DATA TO USE.
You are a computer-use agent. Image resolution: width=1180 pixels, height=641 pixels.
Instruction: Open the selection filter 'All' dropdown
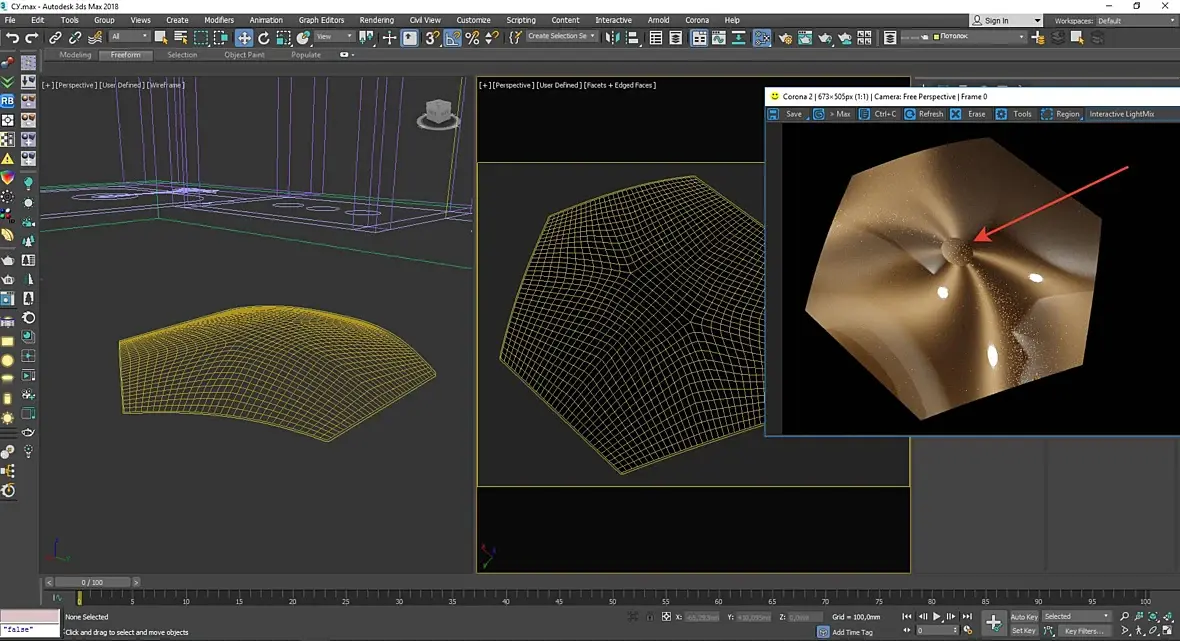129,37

==

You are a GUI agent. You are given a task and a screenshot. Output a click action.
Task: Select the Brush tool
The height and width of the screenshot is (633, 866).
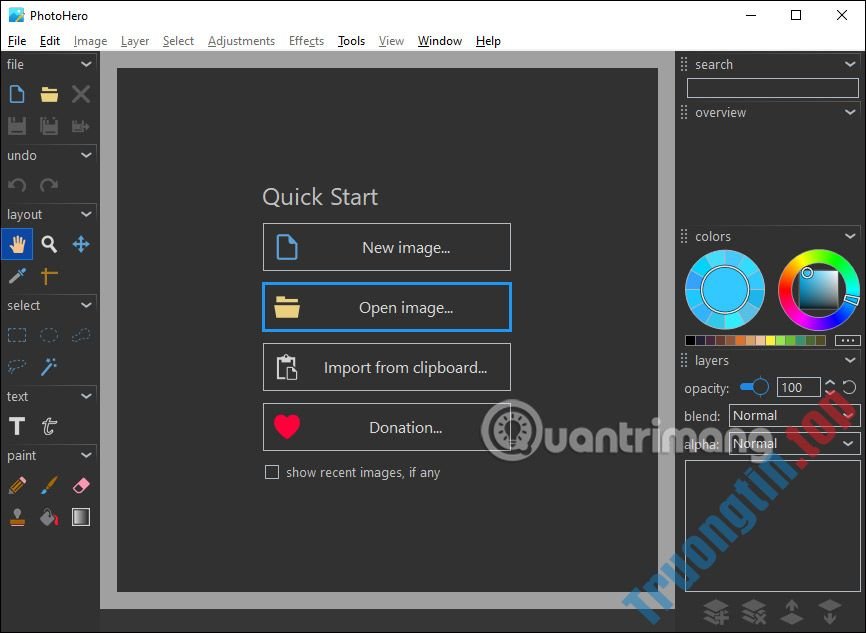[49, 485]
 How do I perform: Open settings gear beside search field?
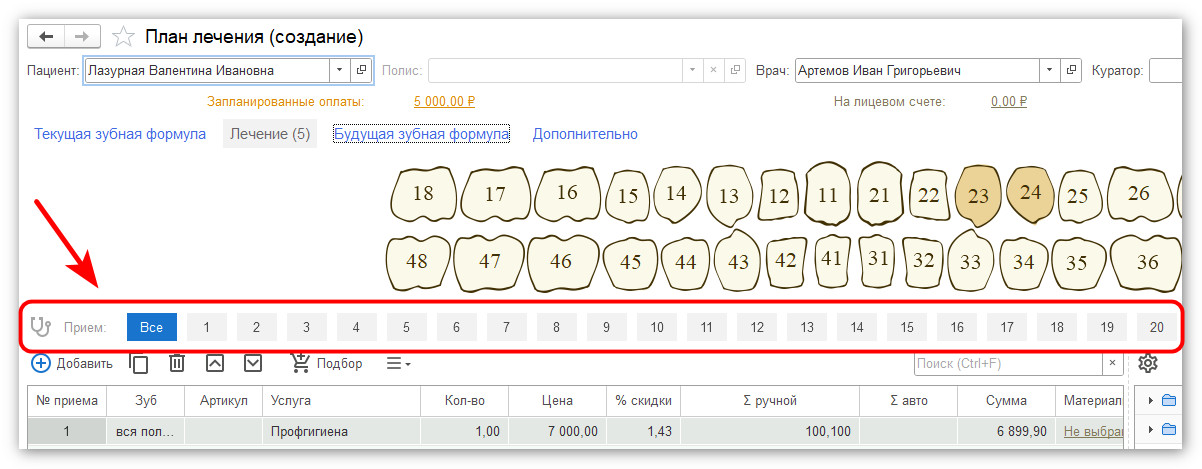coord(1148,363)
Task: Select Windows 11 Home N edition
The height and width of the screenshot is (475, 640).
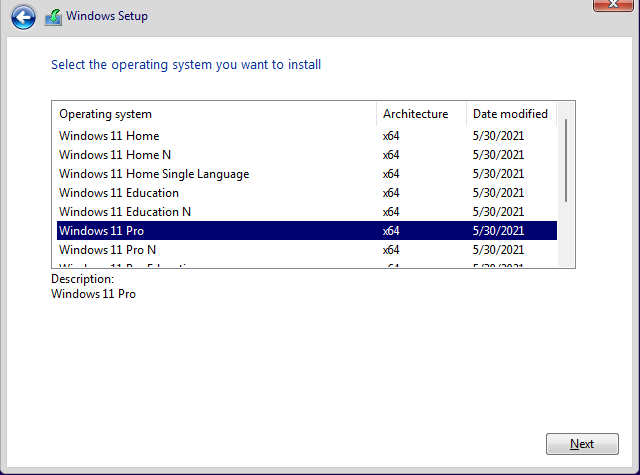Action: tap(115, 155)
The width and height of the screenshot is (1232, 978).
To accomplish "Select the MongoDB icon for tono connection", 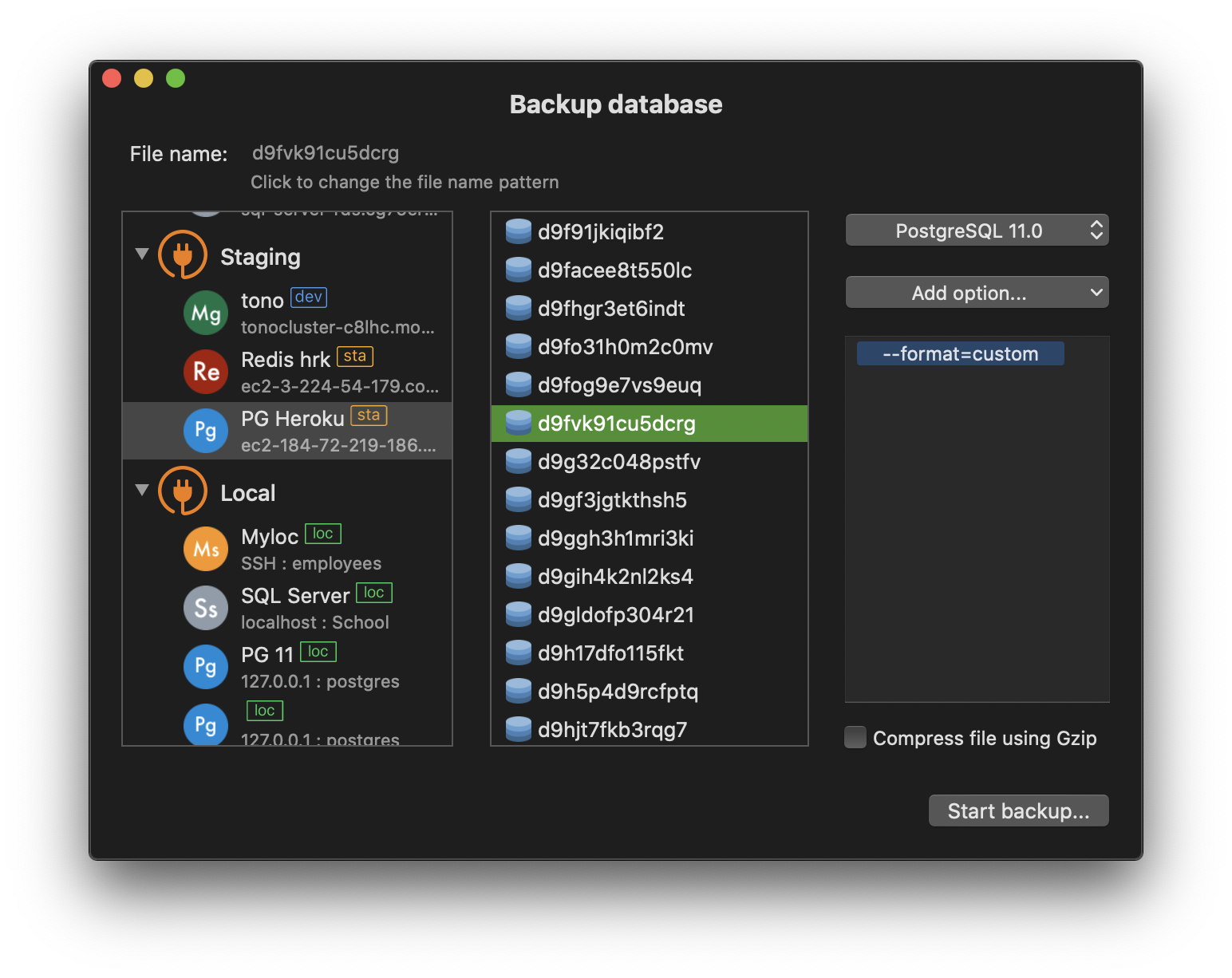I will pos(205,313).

PROBLEM. Only a number is wanted here: how many lines above hold the string "agent"?

RESPONSE AREA. 2